Yes Loans declines to appeal its credit licence revocation

One instant cash loan broking firm that made the news recently when the Office of Fair Trading chose to revoke its consumer credit licence announced recently that it will not be pursuing an appeal to the OFT’s decision, experts say.

Yes Loans, which up until now had been one of the largest and most influential payday advance lending brokers operating in the UK, was found to have been using ‘high pressure’ sales tactics, misleading its customers, and taking fees without consumer consent, according to the OFT’s investigation.  The regulatory body also made the determination that Money Worries and Blue Sky Personal Finance, two firms affiliated with Yes Loans, to be unworthy of holding their own credit licences as well.

Company directors had a total of 28 days in order to file an appeal against the three decisions.  However, out of the three revocations, only one – Money Worries – will be contested, and the licences of both Blue Sky Personal Finance and Yes Loans are no longer valid, leading both companies to cease offering broking and fulfillment of short term loans to its customers.
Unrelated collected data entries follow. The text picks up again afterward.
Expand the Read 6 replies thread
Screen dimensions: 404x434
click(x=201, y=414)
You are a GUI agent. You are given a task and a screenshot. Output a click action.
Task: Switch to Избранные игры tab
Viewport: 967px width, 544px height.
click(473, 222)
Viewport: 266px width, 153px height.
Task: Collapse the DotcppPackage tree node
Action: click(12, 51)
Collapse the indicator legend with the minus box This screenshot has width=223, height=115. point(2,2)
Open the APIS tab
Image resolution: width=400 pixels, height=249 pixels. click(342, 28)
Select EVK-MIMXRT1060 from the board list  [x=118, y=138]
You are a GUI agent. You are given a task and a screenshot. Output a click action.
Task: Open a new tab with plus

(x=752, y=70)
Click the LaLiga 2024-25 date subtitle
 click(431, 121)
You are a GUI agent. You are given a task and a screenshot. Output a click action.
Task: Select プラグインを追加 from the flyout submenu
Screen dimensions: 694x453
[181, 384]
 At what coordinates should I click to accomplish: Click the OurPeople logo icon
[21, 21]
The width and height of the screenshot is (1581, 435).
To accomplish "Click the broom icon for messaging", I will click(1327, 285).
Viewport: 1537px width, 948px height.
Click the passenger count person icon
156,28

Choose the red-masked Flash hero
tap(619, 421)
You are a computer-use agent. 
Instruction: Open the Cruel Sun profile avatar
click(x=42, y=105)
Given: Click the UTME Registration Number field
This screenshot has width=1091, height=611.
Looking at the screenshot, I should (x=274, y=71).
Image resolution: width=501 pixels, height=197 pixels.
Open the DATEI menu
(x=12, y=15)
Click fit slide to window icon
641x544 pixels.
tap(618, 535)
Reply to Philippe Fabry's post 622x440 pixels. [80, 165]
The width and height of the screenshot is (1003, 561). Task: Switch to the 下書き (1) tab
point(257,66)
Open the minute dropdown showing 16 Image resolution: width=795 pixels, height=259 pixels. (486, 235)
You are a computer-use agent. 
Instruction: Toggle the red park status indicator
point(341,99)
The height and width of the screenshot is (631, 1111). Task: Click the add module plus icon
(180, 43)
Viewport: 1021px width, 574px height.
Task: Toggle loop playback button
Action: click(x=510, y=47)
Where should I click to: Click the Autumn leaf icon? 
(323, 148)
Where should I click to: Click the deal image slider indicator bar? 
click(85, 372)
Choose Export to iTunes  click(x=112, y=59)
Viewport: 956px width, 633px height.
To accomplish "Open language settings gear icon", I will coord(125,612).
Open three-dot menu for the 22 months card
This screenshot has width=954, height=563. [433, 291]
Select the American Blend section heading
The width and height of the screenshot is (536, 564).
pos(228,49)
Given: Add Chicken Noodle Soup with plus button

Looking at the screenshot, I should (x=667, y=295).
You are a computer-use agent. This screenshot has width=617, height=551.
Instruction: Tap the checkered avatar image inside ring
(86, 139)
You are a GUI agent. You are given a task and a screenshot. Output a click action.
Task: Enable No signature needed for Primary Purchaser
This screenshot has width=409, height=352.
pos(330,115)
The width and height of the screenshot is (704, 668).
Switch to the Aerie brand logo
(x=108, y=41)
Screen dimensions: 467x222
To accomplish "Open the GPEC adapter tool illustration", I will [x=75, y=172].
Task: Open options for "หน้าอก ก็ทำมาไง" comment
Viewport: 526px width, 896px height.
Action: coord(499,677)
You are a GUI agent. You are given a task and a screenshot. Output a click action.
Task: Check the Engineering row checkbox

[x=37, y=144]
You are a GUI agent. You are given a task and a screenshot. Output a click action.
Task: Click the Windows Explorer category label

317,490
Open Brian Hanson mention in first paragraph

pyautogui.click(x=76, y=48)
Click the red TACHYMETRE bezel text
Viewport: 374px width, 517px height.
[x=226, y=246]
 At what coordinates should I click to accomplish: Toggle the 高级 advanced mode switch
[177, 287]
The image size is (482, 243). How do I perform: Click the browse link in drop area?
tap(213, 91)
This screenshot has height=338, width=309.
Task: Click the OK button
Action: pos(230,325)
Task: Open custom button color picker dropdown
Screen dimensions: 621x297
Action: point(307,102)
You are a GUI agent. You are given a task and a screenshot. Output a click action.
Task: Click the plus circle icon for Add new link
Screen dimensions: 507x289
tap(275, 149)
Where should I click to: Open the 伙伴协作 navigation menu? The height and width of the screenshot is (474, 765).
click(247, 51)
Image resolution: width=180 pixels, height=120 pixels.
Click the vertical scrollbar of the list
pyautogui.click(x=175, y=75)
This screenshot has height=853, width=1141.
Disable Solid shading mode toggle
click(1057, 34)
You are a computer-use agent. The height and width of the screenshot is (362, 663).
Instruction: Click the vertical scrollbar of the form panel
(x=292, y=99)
Company directors stated that they were both disappointed and saddened, but remarked that their decision to contest only one out of three revocations handed down by the OFT should not be seen as an acceptance of the watchdog’s decision.  However, the OFT said that it had uncovered evidence implicating Yes Loans in inherently unfair business practices, such as arranging high interest short term loans for its customers instead of what they had originally been searching for, charging and deducting fees from consumers’ bank accounts without consent without clearly stating that there were fees to be paid, and using sales tactics in order to entice customers to hand over the details of their credit and debit cards by falsely claiming hey were a requirement for a security and/or identity check.

Yes Loans was also found guilty of misleading prospective customers into letting them believe that the company was not a credit broker but a loan provider in their own right.  They were also found to have been treating their customers badly by neglecting to carry out timely refunds to consumers as well.